Challenges and Future of Artifical Intelligence in Oncology

As technology rapidly advances, it can be expected that artificial intelligence will continue to have a large impact on medicine and oncology, especially in researching, detecting, and diagnosing cancer. Artificial intelligence can successfully handle complex nonlinear relationships, fault tolerance, parallel distributed processing, and learning, and its application can improve survival rate, accuracy, productivity, and efficiency in the field of oncology (2). However, there is still a lot more that needs to be done. Firstly, increased collaboration is needed worldwide to feed larger quantities of data to artificial intelligence machines for them to provide increasingly accurate results (6). The FocalNet project had images from only 417 people to train on (8). Furthermore, artificial intelligence systems need to be validated against populations different from the ones they were trained on since a system needs to be accurate in all cases. Especially when it comes to different ethnic groups, artificial intelligence systems must prove to be accurate in all cases. All in all, artificial intelligence is not expected to replace medical professionals completely but will serve as a useful tool to help them make decisions and analyse medical reports and images.

Ethics of Using Artifical Intelligence in Oncology

As artificial intelligence rapidly advances and is integrated into medicine, many concerns are being raised about its uses and ethics.
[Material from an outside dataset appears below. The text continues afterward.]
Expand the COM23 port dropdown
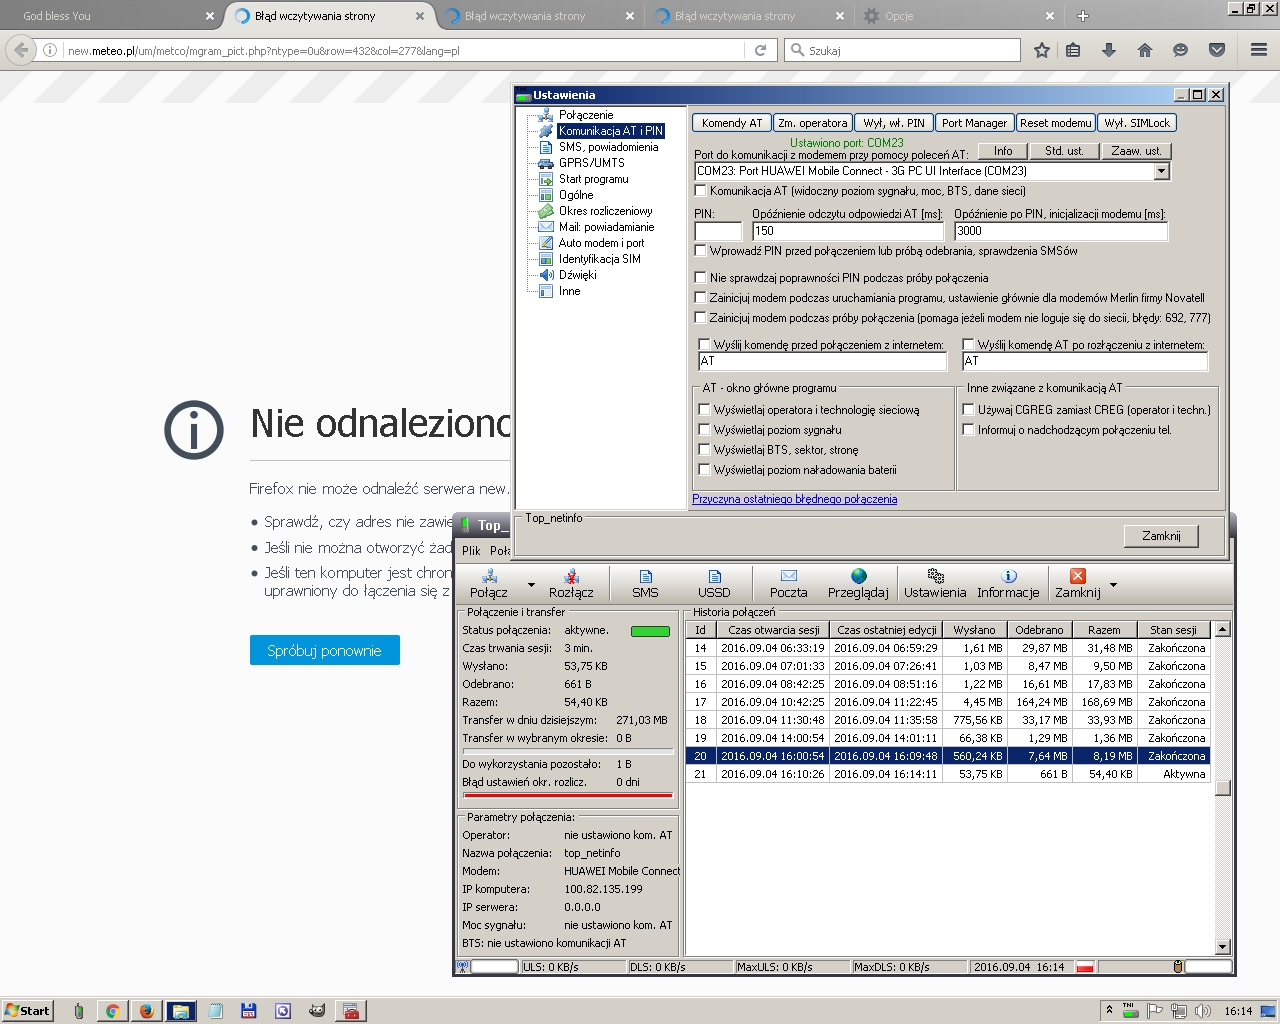This screenshot has height=1024, width=1280. point(1161,171)
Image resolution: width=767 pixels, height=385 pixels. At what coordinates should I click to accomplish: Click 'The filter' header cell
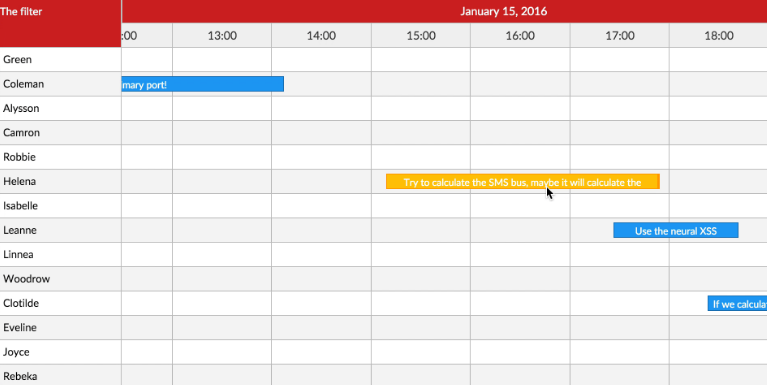point(61,23)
Privacy, in particular, is a big concern for many since artificial intelligence has access to extensive databases with personal information about patients. There are many questions regarding how artificial intelligence and developers use this data, as well as how safely the data is stored (10). Since artificial intelligence systems have access to sensitive data, it then also raises questions regarding algorithmic fairness and biases. Artificial intelligence also lacks the human qualities needed to make moral decisions, meaning these systems cannot be held accountable for their actions. Ethical issues are also among the biggest issues in the implementation of artificial intelligence, mainly due to data safety, transparency, and privacy issues, especially as a result of hacking, bias, and/or data mismanagement and misuse.